- _PROBLEM TO WORK ON_:
Please count the lines in the items below that contain the word "dimensions", and reply with that number alone.
Begin DATA SHOWN
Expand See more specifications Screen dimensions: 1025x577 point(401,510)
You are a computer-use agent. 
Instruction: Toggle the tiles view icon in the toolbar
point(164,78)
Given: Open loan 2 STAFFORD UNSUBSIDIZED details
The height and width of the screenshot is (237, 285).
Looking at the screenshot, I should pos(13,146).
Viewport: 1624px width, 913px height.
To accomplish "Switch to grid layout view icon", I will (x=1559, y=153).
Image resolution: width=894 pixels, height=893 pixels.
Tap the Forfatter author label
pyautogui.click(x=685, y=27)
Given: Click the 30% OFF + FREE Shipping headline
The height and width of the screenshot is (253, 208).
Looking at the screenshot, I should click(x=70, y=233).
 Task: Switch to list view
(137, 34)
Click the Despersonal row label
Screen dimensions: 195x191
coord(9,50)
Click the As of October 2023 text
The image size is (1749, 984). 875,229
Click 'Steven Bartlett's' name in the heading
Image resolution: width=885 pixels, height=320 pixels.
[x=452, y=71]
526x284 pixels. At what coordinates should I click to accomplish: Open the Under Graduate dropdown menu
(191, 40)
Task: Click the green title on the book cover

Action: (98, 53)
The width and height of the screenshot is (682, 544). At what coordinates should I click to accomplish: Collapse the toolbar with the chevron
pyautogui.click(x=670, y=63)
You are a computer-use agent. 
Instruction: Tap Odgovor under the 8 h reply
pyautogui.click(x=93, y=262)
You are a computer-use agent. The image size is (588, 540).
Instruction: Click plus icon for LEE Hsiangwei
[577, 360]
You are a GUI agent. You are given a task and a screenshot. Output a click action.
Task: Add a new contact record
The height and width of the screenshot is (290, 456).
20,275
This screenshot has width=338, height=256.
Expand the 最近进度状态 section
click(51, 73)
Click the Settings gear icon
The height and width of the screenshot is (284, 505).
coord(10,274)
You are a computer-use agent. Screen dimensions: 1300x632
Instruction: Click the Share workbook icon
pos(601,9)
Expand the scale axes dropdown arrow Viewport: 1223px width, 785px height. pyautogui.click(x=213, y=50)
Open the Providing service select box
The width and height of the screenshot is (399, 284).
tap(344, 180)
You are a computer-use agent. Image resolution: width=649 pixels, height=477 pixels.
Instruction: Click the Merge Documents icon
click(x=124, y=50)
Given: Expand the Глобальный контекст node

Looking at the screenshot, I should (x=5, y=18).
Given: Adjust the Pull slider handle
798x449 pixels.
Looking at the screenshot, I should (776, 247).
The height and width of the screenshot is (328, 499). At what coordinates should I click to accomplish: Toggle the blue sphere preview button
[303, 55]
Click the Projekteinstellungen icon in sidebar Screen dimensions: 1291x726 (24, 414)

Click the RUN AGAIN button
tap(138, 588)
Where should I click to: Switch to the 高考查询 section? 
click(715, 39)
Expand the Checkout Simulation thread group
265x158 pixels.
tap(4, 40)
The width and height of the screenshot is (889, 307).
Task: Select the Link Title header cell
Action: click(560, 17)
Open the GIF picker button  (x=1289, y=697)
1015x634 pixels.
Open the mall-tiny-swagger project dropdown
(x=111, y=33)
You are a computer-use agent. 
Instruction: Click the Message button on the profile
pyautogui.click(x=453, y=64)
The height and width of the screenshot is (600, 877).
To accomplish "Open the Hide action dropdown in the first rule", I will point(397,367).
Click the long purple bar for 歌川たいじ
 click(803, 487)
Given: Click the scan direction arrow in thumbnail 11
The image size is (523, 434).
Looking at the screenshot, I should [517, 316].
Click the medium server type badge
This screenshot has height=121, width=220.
End DATA SHOWN
- _EXPECTED OUTPUT_:
4